Board member Aimee Eng said she and vice president Sam Davis drafted the amended proposal as an effort to balance the district’s fiscal needs with the desire to give families and staff more time to adjust to the changes. The amendment passed 4-2, with additional support from Board President Gary Yee and board member Shanthi Gonzales. Board members Mike Hutchinson and VanCedric Williams opposed the plan, while Clifford Thompson abstained.

“To me it’s a choice about whether people are comfortable just persisting in the status quo that we know is not working for students and it’s not working for staff, or we can actually do something,” Gonzales said.

The board also approved a second amendment put forward by Davis to provide academic and social-emotional learning supports for students affected by the closures, with funding from a special state allotment. Assembly Bill 1840, passed in 2018, makes OUSD eligible for infusions of cash from the state if it meets certain benchmarks that demonstrate it is working toward financial stability.

District leaders who support the closure plan argue the district operates too many schools for the declining number of students it serves. An estimated 35% of district schools are enrolled at "below sustainable" levels, according to district officials, who attribute the decline to factors such as lower birth rates, pandemic-related moves out of the district and a lack of affordable housing.

Fewer students mean significantly less funding. Last month the board approved some $40 million in budget cuts and savings, but that doesn’t address major shortfalls projected for the coming years, including an estimated deficit of $12.3 million for 2022-23.

The planned school closures and consolidations are estimated to save between $4 million and almost $15 million, according to an analysis commissioned by the board. By spending more on fewer schools, district officials say they can boost teacher pay and offer students stronger academic programs.

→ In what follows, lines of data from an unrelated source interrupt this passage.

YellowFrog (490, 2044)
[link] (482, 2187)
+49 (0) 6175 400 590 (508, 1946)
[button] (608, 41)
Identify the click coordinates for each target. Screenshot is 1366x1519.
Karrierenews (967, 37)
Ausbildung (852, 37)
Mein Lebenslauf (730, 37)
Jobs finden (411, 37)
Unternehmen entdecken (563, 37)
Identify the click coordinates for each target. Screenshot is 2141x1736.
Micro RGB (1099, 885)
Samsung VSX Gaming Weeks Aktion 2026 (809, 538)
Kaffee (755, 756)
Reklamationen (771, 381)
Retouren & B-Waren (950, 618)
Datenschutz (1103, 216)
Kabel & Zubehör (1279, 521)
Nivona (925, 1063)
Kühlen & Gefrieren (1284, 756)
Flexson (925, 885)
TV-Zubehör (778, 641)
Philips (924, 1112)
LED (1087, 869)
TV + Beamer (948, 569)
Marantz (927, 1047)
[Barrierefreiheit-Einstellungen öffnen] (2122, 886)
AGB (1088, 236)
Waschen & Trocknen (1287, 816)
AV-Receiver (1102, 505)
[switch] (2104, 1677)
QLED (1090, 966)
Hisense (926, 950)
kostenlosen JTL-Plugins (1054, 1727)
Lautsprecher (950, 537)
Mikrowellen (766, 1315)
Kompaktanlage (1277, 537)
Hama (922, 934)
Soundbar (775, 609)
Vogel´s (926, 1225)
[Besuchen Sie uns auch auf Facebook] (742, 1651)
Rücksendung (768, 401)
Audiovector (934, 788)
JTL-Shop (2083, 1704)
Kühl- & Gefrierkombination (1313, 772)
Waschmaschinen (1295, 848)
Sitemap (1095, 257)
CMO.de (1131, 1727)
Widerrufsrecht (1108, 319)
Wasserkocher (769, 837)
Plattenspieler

But critics of the plan say the district hasn’t done a thorough enough analysis of past school closures — including those in 2019 and 2012 — to determine whether they resulted in better academic outcomes for kids and whether the closures actually saved money in the long run, given the number of students who left the district as a result.

“The lid’s about to come off this city,” said Hutchinson, an outspoken critic of the plan who expressed his displeasure throughout the board meeting.

Hutchinson, who attended Oakland schools, campaigned on stopping school closures when he ran for school board in 2020.

“You just declared war on us,” he said.